*Aim of the task:*
Copy nothing but the lines below running from the line containing "Colour Range (267, 32)" through the line containing "hello@slabmaster.com.au (163, 2469)", both end lines included.

*Data for processing:*

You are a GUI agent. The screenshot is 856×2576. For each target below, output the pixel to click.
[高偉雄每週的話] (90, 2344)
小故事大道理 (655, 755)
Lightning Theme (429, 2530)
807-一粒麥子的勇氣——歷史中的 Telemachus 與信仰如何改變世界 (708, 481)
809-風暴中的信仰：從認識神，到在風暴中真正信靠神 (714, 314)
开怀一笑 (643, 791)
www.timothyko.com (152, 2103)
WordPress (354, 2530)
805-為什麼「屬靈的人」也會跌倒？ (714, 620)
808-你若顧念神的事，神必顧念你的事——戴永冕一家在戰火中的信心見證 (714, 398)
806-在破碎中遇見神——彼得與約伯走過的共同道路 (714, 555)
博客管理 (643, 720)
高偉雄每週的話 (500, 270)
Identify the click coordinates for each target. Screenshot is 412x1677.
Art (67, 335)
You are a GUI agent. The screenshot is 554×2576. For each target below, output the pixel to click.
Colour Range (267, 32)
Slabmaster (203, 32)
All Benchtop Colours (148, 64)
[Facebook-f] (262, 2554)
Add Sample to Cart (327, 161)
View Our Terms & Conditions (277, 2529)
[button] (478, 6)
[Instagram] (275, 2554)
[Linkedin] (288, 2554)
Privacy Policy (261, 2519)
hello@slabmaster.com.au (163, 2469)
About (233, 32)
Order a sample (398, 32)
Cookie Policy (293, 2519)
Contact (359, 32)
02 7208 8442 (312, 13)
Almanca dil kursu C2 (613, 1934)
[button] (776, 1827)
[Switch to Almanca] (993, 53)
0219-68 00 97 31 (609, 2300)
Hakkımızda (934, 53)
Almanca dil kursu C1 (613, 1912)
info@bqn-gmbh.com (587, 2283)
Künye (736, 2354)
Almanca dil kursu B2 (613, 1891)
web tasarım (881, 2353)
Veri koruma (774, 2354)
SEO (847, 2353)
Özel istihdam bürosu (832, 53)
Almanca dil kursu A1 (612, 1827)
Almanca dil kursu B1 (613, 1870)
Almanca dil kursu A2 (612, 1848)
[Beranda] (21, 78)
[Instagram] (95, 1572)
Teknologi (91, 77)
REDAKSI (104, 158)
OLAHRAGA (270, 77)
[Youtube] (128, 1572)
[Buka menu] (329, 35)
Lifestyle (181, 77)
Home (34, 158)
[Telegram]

*Solution to this task:*
Colour Range (267, 32)
Slabmaster (203, 32)
All Benchtop Colours (148, 64)
[Facebook-f] (262, 2554)
Add Sample to Cart (327, 161)
View Our Terms & Conditions (277, 2529)
[button] (478, 6)
[Instagram] (275, 2554)
[Linkedin] (288, 2554)
Privacy Policy (261, 2519)
hello@slabmaster.com.au (163, 2469)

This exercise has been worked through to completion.